(A run of records)

+++++

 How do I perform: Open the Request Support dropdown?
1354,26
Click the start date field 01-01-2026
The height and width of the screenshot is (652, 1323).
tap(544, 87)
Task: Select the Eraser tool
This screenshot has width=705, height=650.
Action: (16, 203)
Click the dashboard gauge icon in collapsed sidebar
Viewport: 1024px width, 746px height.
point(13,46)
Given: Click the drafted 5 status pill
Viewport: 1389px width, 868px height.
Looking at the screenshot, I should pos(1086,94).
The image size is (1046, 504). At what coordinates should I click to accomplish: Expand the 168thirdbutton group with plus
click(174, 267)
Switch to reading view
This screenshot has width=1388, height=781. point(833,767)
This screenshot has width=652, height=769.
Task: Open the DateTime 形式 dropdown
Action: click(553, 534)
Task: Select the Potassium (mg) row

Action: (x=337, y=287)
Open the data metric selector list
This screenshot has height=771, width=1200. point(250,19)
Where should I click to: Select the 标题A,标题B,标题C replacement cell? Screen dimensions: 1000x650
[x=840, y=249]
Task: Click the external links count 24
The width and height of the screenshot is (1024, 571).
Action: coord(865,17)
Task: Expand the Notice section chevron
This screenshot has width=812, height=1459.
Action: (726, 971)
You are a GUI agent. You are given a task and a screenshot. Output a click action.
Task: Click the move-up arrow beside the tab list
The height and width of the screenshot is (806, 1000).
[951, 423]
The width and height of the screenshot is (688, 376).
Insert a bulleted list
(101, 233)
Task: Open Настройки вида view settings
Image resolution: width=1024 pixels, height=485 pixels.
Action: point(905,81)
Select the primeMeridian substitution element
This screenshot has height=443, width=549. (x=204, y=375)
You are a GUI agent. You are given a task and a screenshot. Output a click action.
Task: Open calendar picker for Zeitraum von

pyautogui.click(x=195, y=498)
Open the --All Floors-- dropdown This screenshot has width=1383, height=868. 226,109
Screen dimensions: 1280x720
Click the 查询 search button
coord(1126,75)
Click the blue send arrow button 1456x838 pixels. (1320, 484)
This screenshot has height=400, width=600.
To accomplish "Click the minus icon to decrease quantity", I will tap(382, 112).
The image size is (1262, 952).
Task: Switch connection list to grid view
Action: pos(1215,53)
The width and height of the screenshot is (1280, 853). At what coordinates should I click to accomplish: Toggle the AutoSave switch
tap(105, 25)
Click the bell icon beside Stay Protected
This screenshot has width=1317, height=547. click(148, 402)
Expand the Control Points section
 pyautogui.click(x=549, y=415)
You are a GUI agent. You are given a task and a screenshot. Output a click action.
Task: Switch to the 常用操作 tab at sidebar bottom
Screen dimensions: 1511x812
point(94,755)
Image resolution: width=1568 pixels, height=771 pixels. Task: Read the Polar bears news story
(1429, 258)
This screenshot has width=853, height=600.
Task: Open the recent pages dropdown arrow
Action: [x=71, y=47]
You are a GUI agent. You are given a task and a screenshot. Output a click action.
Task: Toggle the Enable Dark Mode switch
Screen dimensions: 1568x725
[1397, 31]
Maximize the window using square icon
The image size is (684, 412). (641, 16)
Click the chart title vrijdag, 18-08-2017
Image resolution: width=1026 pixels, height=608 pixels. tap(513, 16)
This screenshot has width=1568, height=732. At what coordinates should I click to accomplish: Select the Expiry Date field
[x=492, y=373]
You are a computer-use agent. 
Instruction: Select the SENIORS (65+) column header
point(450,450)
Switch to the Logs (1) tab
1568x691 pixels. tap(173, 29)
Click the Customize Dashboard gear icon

+++++

### [Direction]
Can you copy out every one of the records above, word for word?

### [Task output]
 How do I perform: Open the Request Support dropdown?
1354,26
Click the start date field 01-01-2026
The height and width of the screenshot is (652, 1323).
tap(544, 87)
Task: Select the Eraser tool
This screenshot has width=705, height=650.
Action: (16, 203)
Click the dashboard gauge icon in collapsed sidebar
Viewport: 1024px width, 746px height.
point(13,46)
Given: Click the drafted 5 status pill
Viewport: 1389px width, 868px height.
Looking at the screenshot, I should pos(1086,94).
The image size is (1046, 504). At what coordinates should I click to accomplish: Expand the 168thirdbutton group with plus
click(174, 267)
Switch to reading view
This screenshot has width=1388, height=781. point(833,767)
This screenshot has width=652, height=769.
Task: Open the DateTime 形式 dropdown
Action: click(553, 534)
Task: Select the Potassium (mg) row

Action: (x=337, y=287)
Open the data metric selector list
This screenshot has height=771, width=1200. point(250,19)
Where should I click to: Select the 标题A,标题B,标题C replacement cell? Screen dimensions: 1000x650
[x=840, y=249]
Task: Click the external links count 24
The width and height of the screenshot is (1024, 571).
Action: coord(865,17)
Task: Expand the Notice section chevron
This screenshot has width=812, height=1459.
Action: (726, 971)
You are a GUI agent. You are given a task and a screenshot. Output a click action.
Task: Click the move-up arrow beside the tab list
The height and width of the screenshot is (806, 1000).
[951, 423]
The width and height of the screenshot is (688, 376).
Insert a bulleted list
(101, 233)
Task: Open Настройки вида view settings
Image resolution: width=1024 pixels, height=485 pixels.
Action: point(905,81)
Select the primeMeridian substitution element
This screenshot has height=443, width=549. (x=204, y=375)
You are a GUI agent. You are given a task and a screenshot. Output a click action.
Task: Open calendar picker for Zeitraum von

pyautogui.click(x=195, y=498)
Open the --All Floors-- dropdown This screenshot has width=1383, height=868. 226,109
Screen dimensions: 1280x720
Click the 查询 search button
coord(1126,75)
Click the blue send arrow button 1456x838 pixels. (1320, 484)
This screenshot has height=400, width=600.
To accomplish "Click the minus icon to decrease quantity", I will tap(382, 112).
The image size is (1262, 952).
Task: Switch connection list to grid view
Action: pos(1215,53)
The width and height of the screenshot is (1280, 853). At what coordinates should I click to accomplish: Toggle the AutoSave switch
tap(105, 25)
Click the bell icon beside Stay Protected
This screenshot has width=1317, height=547. click(148, 402)
Expand the Control Points section
 pyautogui.click(x=549, y=415)
You are a GUI agent. You are given a task and a screenshot. Output a click action.
Task: Switch to the 常用操作 tab at sidebar bottom
Screen dimensions: 1511x812
point(94,755)
Image resolution: width=1568 pixels, height=771 pixels. Task: Read the Polar bears news story
(1429, 258)
This screenshot has width=853, height=600.
Task: Open the recent pages dropdown arrow
Action: [x=71, y=47]
You are a GUI agent. You are given a task and a screenshot. Output a click action.
Task: Toggle the Enable Dark Mode switch
Screen dimensions: 1568x725
[1397, 31]
Maximize the window using square icon
The image size is (684, 412). (641, 16)
Click the chart title vrijdag, 18-08-2017
Image resolution: width=1026 pixels, height=608 pixels. tap(513, 16)
This screenshot has width=1568, height=732. At what coordinates should I click to accomplish: Select the Expiry Date field
[x=492, y=373]
You are a computer-use agent. 
Instruction: Select the SENIORS (65+) column header
point(450,450)
Switch to the Logs (1) tab
1568x691 pixels. tap(173, 29)
Click the Customize Dashboard gear icon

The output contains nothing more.